* _ACTION ITEM A_
List every company that the passage on the Catalina acquisition agreement names by name.
* _ACTION ITEM B_
From the passage on the Catalina acquisition agreement, extract the stretch from "The company previously" through "of the agreement.".

* _DOCUMENT EXCERPT_
○ ○ ○ ○ ○
Under the terms of the agreement, Catalina stockholders will receive $32.10 in cash for each outstanding share of stock. This represents a premium of approximately 32% over the closing share price on December 7, 2006, the last trading day before disclosure of the initial unsolicited expression of interest from a third party private equity firm with respect to the acquisition of the company. Also, under the terms of the merger agreement, Catalina may solicit or entertain alternative proposals from third parties during the next 45 days. There can be no assurance that the company will seek or receive other proposals or, if it does, that the solicitation or receipt of proposals will result in an alternative transaction. Catalina does not intend to disclose developments with respect to this solicitation process unless and until its board of directors has made a decision to enter into an alternative transaction.
The company previously disclosed that it had engaged Goldman, Sachs & Co. as its financial advisor. The special committee has also retained Lazard, to assist it in connection with its deliberations. Based on its consultations with these firms, and following discussions with various other potentially interested parties and other activities, the special committee and the entire board of directors of the company have approved the agreement and the board of directors has recommended that the company's stockholders vote in favor of the agreement.
○ ○ ○ ○ ○
* _LISTED RECORDS_
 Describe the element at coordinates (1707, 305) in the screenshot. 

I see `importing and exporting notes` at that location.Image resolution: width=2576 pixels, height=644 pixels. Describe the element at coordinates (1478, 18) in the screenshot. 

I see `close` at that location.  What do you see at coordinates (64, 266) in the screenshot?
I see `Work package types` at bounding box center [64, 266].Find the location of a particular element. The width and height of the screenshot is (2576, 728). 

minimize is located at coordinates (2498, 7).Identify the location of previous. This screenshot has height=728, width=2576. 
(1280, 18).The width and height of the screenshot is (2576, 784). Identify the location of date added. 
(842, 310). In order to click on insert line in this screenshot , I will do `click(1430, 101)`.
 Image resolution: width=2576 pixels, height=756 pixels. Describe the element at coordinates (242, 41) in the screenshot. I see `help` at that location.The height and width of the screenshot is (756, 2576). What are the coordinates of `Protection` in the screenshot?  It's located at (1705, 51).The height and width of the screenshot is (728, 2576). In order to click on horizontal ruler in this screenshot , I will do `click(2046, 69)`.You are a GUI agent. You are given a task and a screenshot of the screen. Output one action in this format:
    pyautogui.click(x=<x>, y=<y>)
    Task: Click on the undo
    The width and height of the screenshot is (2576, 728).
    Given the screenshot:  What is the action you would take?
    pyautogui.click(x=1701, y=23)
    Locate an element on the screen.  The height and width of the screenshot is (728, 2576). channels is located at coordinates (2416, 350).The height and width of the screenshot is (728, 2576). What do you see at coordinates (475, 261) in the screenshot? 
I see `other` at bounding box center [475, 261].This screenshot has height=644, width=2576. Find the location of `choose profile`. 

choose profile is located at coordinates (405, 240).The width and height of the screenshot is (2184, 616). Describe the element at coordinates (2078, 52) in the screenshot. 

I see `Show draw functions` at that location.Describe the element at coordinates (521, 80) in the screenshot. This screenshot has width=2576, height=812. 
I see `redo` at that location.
○ ○ ○ ○ ○
* _EXERCISE SOLUTION A_
Catalina
Goldman, Sachs & Co.
Lazard

* _EXERCISE SOLUTION B_
The company previously disclosed that it had engaged Goldman, Sachs & Co. as its financial advisor. The special committee has also retained Lazard, to assist it in connection with its deliberations. Based on its consultations with these firms, and following discussions with various other potentially interested parties and other activities, the special committee and the entire board of directors of the company have approved the agreement and the board of directors has recommended that the company's stockholders vote in favor of the agreement.